Prague Castle has paid of a debt that led, some weeks ago, to the castle being placed under administration. This comes as a result of pressure by Czech religious groups offering to buy the debt. In the end, this did not happen, and the castle has apparently paid off the monies owed. Specifically, the case relates to unpaid fees of 1.4 million crowns the castle allegedly owed to the company Gema Art Group.
Planned talks on Czech recognition of Kosovo have been temporarily postponed, due to differences within the government coalition. Many Christian Democrats oppose any rush towards recognition, while several Civic Democrat MPs are also favouring a slower process. Many want the Czech Republic to wait until after elections are held in Serbia in May. Initial plans would have seen a plan by foreign Minister Karel Shwarzenberg to recognize Kosovo approved Wednesday. Meanwhile, around forty demonstrators gathered outside the seat of the Czech government in Prague to oppose the recognition of Kosovo. The demonstrators also threatened to take legal action against the proposed recognition if it went ahead. Most analysts predict that Czech recognition of the burgeoning state is inevitable.
Media reports are suggesting that the Czech Republic’s oldest and most popular search engine Seznam.cz is up for sale. Details remain sketchy, but the suggestion is that the founder and majority shareholder Ivo Lukačovič along with minority partners Tiger Holding Four and Miura International are preparing to sell their stakes in the company. Estimates for the possible value of the company have gone as high as one billion US dollars. Seznam is only one of four national search engines in the world that has dominance over the US company Google.
Analysts are speculating that the current NATO summit in Bucharest may yield a deal on the proposed US radar base in the Czech Republic. Both US president George W. Bush and the Czech PM along with President Klaus will be at the meeting. In a speech to be given at the NATO summit, Mr Klaus will press his hope that NATO countries can agree on the controversial US plan.
After a 138 day absence from working as a minister of the Czech coalition government, controversial Christian Democrat leader Jiří Čunek returned today to the post of deputy Prime Minister and Minister for Regional Development. The process was formalized when the minister signed an official oath in front of the Czech president at Prague Castle. Mr Čunek was forced to resign from the cabinet after irregularities were discovered in his finances. Foreign Minister Karel Schwarzenberg had threatened to resign if Mr Čunek was reappointed, but has since backed down from his threat; instead opting to wait for a private company of his own choosing to conduct an independent audit of the deputy PM. Mr Schwarzenberg has also stated that he will personally pay for the audit.

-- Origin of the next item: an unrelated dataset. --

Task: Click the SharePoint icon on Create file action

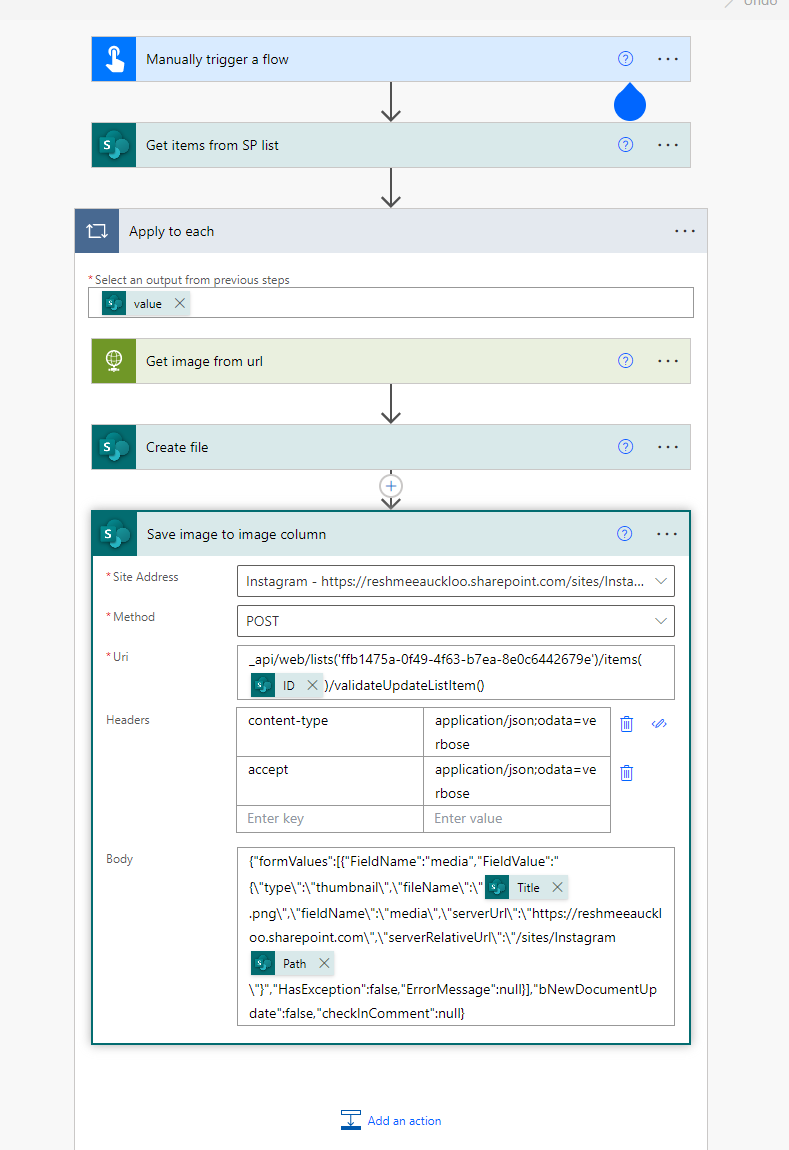Action: (x=113, y=447)
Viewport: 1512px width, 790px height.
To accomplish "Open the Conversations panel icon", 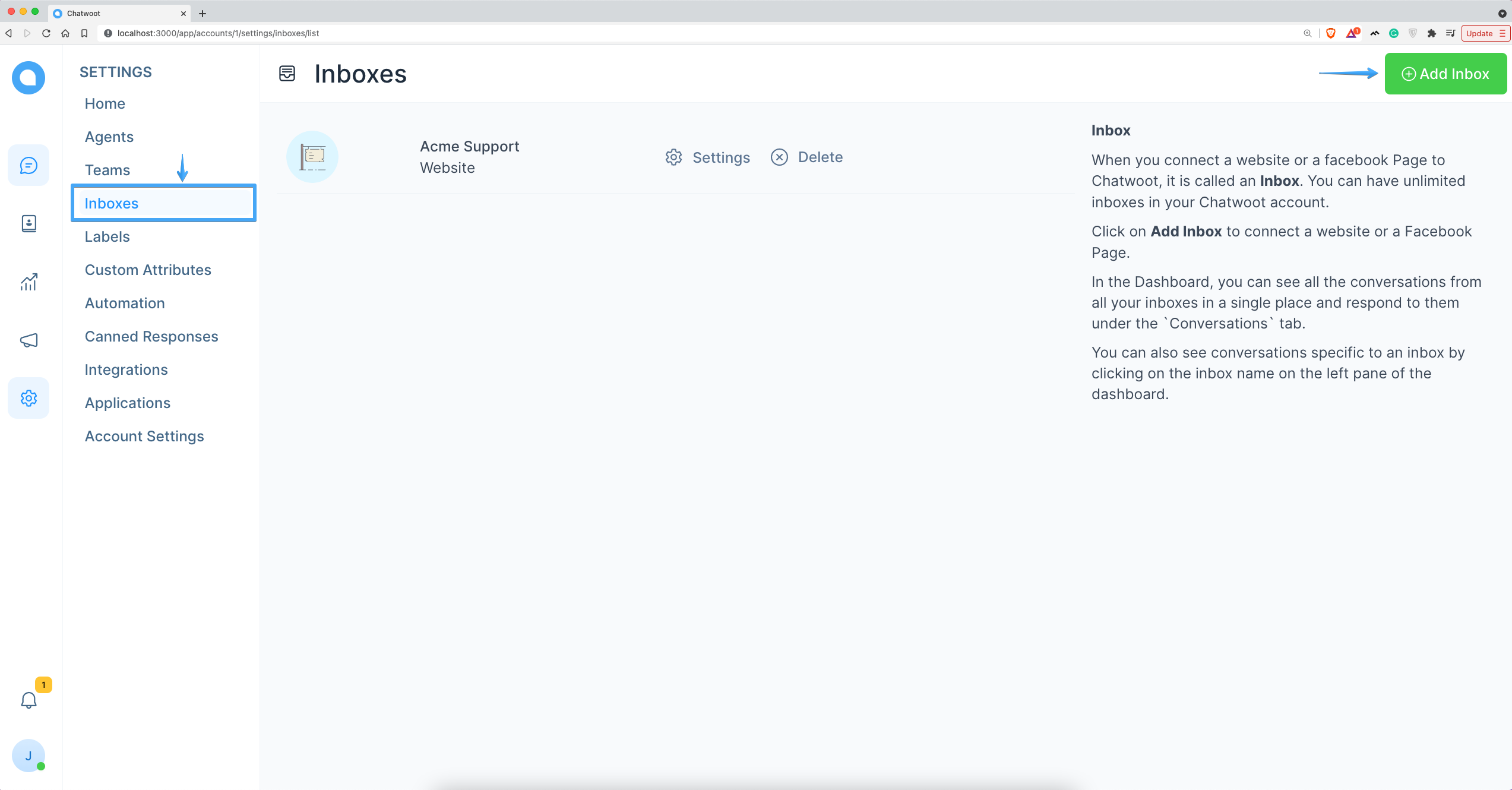I will point(29,165).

České Dráhy, the Czech train operator is to pay its first ever fines levied for the late running of its trains. The fines, which have been imposed in the Olomouc region of the country total 2.6 million crowns and cover more than one hundred late arrivals. Even though late arrivals have been catalogued in previous years, this is the first time that a Czech region has imposed such fines.
The Czech government has passed a proposal that would see up to a third of all church property confiscated by the former communist regime returned. The proposal, which must now be debated by parliament, was authored by the Czech Culture Minister Václav Jehlička. The proposal would also see around four billion Czech crowns going into church coffers, with the vast majority going to the Roman Catholic Church, which has around three million followers in the country.
Czech Prime Minister Mirek Topolánek is set to become the first ever Czech Prime Minister to defend legislation in front of the country’s Constitutional Court. In question will be the law that facilitated doctors to charge patients fifty crowns per visit. Legal action against the fees has been brought by both the opposition Social Democrats and communists, who along with other advocacy groups argue that the fees are unconstitutional because the Czech constitution guarantees free-at-point-of-use healthcare to all Czechs. Prime Minister Topolánek has strongly argued for the fees even going so far as to state that his coalition government could fall if this legislation were overturned. The court was prepared to rule on the case on Tuesday, but agreed to hear testimony from the Prime Minister.
Figures released by the anti-bank-charge campaign group bankovnipoplatky.cz suggest that last year, Czechs paid around 36.5 billion crowns in bank charges – a figure which, reports suggest, amounts to 100 million crowns a day. The figures also suggest an increase in overall charges from 2006 by more than two and a half billion crowns. Bank charges remain deeply unpopular among most Czechs, although Czech banks continue to insist that they are necessary. This year saw the entrance into the Czech market of the first bank which does not charge its customers for basic services.
Two Czechoslovak L-200 Morava planes left for the North Pole on Tuesday, marking the 50th anniversary of the plane’s launch. The L-200 Morava was one of the few light aircrafts to be exported from behind the Iron Curtain in the communist era. The North Pole Expedition 2008 is also intended to mark 90 years of Czech aviation.